:: Problem ::
Can you print all of the rows below word for word, changing nothing?
── Data shown ──
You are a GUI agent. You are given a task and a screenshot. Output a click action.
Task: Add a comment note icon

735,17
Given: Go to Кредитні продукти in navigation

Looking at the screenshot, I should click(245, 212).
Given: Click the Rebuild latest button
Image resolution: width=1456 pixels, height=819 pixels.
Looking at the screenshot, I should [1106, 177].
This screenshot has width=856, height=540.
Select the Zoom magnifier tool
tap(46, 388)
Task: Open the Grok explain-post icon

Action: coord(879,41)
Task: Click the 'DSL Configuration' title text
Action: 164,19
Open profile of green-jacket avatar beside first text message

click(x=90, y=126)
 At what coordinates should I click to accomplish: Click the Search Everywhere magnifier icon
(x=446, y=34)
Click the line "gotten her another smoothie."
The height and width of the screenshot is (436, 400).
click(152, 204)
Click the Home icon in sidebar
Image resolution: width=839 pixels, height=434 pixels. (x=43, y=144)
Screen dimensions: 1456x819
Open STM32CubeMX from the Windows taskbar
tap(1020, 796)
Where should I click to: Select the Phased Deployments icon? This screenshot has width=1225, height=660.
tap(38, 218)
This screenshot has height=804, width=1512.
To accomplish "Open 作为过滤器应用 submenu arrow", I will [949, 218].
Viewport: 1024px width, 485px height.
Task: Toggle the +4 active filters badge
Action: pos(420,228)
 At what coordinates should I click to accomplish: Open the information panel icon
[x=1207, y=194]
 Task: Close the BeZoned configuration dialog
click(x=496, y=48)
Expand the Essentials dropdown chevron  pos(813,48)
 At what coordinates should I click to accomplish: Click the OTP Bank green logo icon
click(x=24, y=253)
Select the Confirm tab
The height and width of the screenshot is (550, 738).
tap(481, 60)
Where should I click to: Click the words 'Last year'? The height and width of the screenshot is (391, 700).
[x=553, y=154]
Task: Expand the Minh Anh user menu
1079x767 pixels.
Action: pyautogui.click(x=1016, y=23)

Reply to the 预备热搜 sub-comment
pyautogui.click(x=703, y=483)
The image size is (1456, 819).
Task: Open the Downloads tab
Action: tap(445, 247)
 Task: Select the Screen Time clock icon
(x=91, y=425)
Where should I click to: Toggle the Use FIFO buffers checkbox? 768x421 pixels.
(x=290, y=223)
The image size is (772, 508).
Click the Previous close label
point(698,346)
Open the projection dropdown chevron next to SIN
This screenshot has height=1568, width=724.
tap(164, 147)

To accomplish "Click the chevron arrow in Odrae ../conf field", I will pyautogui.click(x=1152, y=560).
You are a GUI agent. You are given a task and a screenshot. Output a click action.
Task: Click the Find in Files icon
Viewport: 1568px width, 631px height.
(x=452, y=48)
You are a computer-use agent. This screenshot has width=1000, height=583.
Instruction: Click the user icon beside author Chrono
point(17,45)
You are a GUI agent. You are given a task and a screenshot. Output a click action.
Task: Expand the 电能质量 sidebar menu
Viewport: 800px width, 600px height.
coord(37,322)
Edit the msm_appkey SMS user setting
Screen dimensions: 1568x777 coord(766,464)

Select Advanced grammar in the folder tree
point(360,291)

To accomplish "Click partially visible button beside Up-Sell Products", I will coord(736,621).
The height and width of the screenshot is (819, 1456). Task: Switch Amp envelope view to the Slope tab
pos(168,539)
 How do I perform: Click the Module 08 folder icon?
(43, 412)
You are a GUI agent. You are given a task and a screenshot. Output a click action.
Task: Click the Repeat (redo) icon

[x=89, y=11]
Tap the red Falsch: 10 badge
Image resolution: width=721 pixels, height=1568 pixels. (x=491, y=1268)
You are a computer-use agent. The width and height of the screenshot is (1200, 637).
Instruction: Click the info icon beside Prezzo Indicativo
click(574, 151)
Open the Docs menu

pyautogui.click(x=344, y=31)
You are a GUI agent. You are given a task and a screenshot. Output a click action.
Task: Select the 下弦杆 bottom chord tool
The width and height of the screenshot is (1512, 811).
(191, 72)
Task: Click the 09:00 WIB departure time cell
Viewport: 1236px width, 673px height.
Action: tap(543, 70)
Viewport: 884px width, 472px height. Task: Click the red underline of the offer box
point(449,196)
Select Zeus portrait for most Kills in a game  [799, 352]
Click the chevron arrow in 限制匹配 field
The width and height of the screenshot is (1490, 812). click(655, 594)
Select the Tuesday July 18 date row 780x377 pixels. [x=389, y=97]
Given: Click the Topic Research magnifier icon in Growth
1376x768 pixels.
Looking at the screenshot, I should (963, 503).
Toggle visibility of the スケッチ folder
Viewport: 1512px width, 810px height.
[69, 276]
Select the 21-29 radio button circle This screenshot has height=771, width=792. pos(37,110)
───
:: Task result ::
You are a GUI agent. You are given a task and a screenshot. Output a click action.
Task: Add a comment note icon

735,17
Given: Go to Кредитні продукти in navigation

Looking at the screenshot, I should click(245, 212).
Given: Click the Rebuild latest button
Image resolution: width=1456 pixels, height=819 pixels.
Looking at the screenshot, I should [1106, 177].
This screenshot has width=856, height=540.
Select the Zoom magnifier tool
tap(46, 388)
Task: Open the Grok explain-post icon

Action: coord(879,41)
Task: Click the 'DSL Configuration' title text
Action: 164,19
Open profile of green-jacket avatar beside first text message

click(x=90, y=126)
 At what coordinates should I click to accomplish: Click the Search Everywhere magnifier icon
(x=446, y=34)
Click the line "gotten her another smoothie."
The height and width of the screenshot is (436, 400).
click(152, 204)
Click the Home icon in sidebar
Image resolution: width=839 pixels, height=434 pixels. (x=43, y=144)
Screen dimensions: 1456x819
Open STM32CubeMX from the Windows taskbar
tap(1020, 796)
Where should I click to: Select the Phased Deployments icon? This screenshot has width=1225, height=660.
tap(38, 218)
This screenshot has height=804, width=1512.
To accomplish "Open 作为过滤器应用 submenu arrow", I will [949, 218].
Viewport: 1024px width, 485px height.
Task: Toggle the +4 active filters badge
Action: pos(420,228)
 At what coordinates should I click to accomplish: Open the information panel icon
[x=1207, y=194]
 Task: Close the BeZoned configuration dialog
click(x=496, y=48)
Expand the Essentials dropdown chevron  pos(813,48)
 At what coordinates should I click to accomplish: Click the OTP Bank green logo icon
click(x=24, y=253)
Select the Confirm tab
The height and width of the screenshot is (550, 738).
tap(481, 60)
Where should I click to: Click the words 'Last year'? The height and width of the screenshot is (391, 700).
[x=553, y=154]
Task: Expand the Minh Anh user menu
1079x767 pixels.
Action: pyautogui.click(x=1016, y=23)

Reply to the 预备热搜 sub-comment
pyautogui.click(x=703, y=483)
The image size is (1456, 819).
Task: Open the Downloads tab
Action: tap(445, 247)
 Task: Select the Screen Time clock icon
(x=91, y=425)
Where should I click to: Toggle the Use FIFO buffers checkbox? 768x421 pixels.
(x=290, y=223)
The image size is (772, 508).
Click the Previous close label
point(698,346)
Open the projection dropdown chevron next to SIN
This screenshot has height=1568, width=724.
tap(164, 147)

To accomplish "Click the chevron arrow in Odrae ../conf field", I will pyautogui.click(x=1152, y=560).
You are a GUI agent. You are given a task and a screenshot. Output a click action.
Task: Click the Find in Files icon
Viewport: 1568px width, 631px height.
(x=452, y=48)
You are a computer-use agent. This screenshot has width=1000, height=583.
Instruction: Click the user icon beside author Chrono
point(17,45)
You are a GUI agent. You are given a task and a screenshot. Output a click action.
Task: Expand the 电能质量 sidebar menu
Viewport: 800px width, 600px height.
coord(37,322)
Edit the msm_appkey SMS user setting
Screen dimensions: 1568x777 coord(766,464)

Select Advanced grammar in the folder tree
point(360,291)

To accomplish "Click partially visible button beside Up-Sell Products", I will coord(736,621).
The height and width of the screenshot is (819, 1456). Task: Switch Amp envelope view to the Slope tab
pos(168,539)
 How do I perform: Click the Module 08 folder icon?
(43, 412)
You are a GUI agent. You are given a task and a screenshot. Output a click action.
Task: Click the Repeat (redo) icon

[x=89, y=11]
Tap the red Falsch: 10 badge
Image resolution: width=721 pixels, height=1568 pixels. (x=491, y=1268)
You are a computer-use agent. The width and height of the screenshot is (1200, 637).
Instruction: Click the info icon beside Prezzo Indicativo
click(574, 151)
Open the Docs menu

pyautogui.click(x=344, y=31)
You are a GUI agent. You are given a task and a screenshot. Output a click action.
Task: Select the 下弦杆 bottom chord tool
The width and height of the screenshot is (1512, 811).
(191, 72)
Task: Click the 09:00 WIB departure time cell
Viewport: 1236px width, 673px height.
Action: tap(543, 70)
Viewport: 884px width, 472px height. Task: Click the red underline of the offer box
point(449,196)
Select Zeus portrait for most Kills in a game  [799, 352]
Click the chevron arrow in 限制匹配 field
The width and height of the screenshot is (1490, 812). click(655, 594)
Select the Tuesday July 18 date row 780x377 pixels. [x=389, y=97]
Given: Click the Topic Research magnifier icon in Growth
1376x768 pixels.
Looking at the screenshot, I should (963, 503).
Toggle visibility of the スケッチ folder
Viewport: 1512px width, 810px height.
[69, 276]
Select the 21-29 radio button circle This screenshot has height=771, width=792. pos(37,110)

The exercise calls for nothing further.